# Transformers and BERT

In [1]:
from google.colab import drive
drive.mount('/content/drive')

Mounted at /content/drive


Primero, importamos GPT2LMHeadModel para la generatción de texto y GPT2Tokenizer como tokenizer del texto.

In [5]:
from transformers import BertTokenizer, BertForMaskedLM
from torch.nn import functional as F
import torch

A continuación, cargamos el tokenizer y se lo pasamos al modelo.

In [6]:
tokenizer = BertTokenizer.from_pretrained('bert-base-uncased')
tokenizer('Hello world')

{'input_ids': [101, 7592, 2088, 102], 'token_type_ids': [0, 0, 0, 0], 'attention_mask': [1, 1, 1, 1]}

In [7]:
model = BertForMaskedLM.from_pretrained('bert-base-uncased',return_dict = True)

Some weights of the model checkpoint at bert-base-uncased were not used when initializing BertForMaskedLM: ['cls.seq_relationship.bias', 'cls.seq_relationship.weight']
- This IS expected if you are initializing BertForMaskedLM from the checkpoint of a model trained on another task or with another architecture (e.g. initializing a BertForSequenceClassification model from a BertForPreTraining model).
- This IS NOT expected if you are initializing BertForMaskedLM from the checkpoint of a model that you expect to be exactly identical (initializing a BertForSequenceClassification model from a BertForSequenceClassification model).


Después, para generar el texto, añadimos un primer texto a nuestro modelo y después a partir de él, generamos el texto.

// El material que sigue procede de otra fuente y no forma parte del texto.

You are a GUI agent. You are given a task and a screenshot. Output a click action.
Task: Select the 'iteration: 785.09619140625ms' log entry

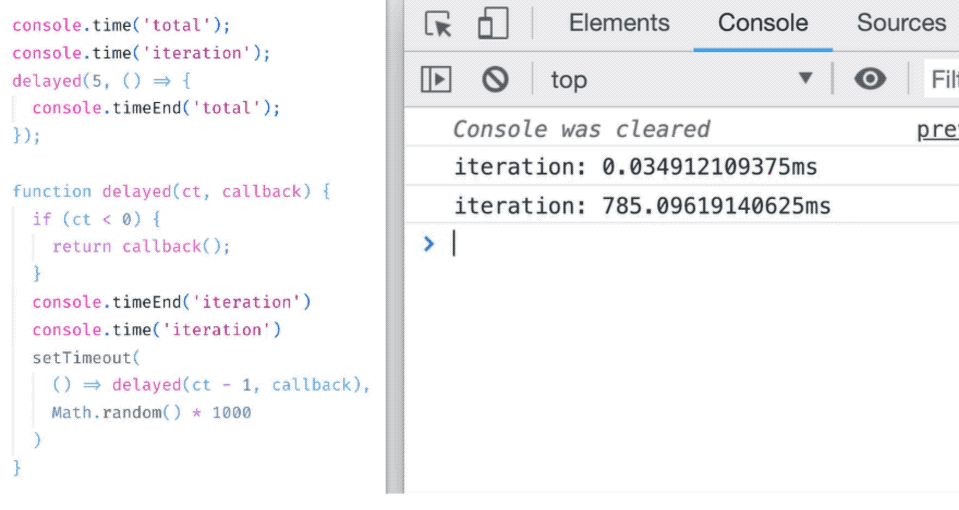[x=642, y=207]
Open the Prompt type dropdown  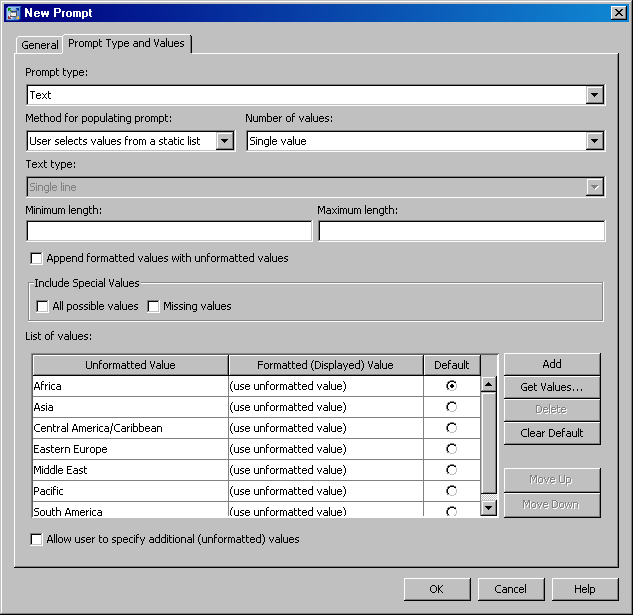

Antes de todo tenemos que preprocesar (tokenizar) ese primer texto que pasamos al modelo.


'pt' significa PyTorch Tensors

Con endode pasamos de texto a números y con decode pasamos de números a texto.

**ENCODE**

Ponemos el truncation a True porque a este tokenizer solo puede gestionar 512 tokens de una vez.

También podemos utilizar la función encode_plus que devuelve más información.

In [53]:
text = "Every Monday, Mary goes to the " + tokenizer.mask_token + " to relax."
input = tokenizer.encode_plus(text, return_tensors = "pt")
mask_index = torch.where(input["input_ids"][0] == tokenizer.mask_token_id)

Para finalizar, generamos el texto a partir del modelo.

In [54]:
output = model(**input)

In [55]:
logits = output.logits
softmax = F.softmax(logits, dim = -1)
mask_word = softmax[0, mask_index, :]
top_10 = torch.topk(mask_word, 10, dim = 1)[1][0]
for token in top_10:
   word = tokenizer.decode([token])
   new_sentence = text.replace(tokenizer.mask_token, word)
   print(new_sentence)

Every Monday, Mary goes to the beach to relax.
Every Monday, Mary goes to the spa to relax.
Every Monday, Mary goes to the hospital to relax.
Every Monday, Mary goes to the gym to relax.
Every Monday, Mary goes to the pool to relax.
Every Monday, Mary goes to the library to relax.
Every Monday, Mary goes to the hotel to relax.
Every Monday, Mary goes to the bathroom to relax.
Every Monday, Mary goes to the park to relax.
Every Monday, Mary goes to the house to relax.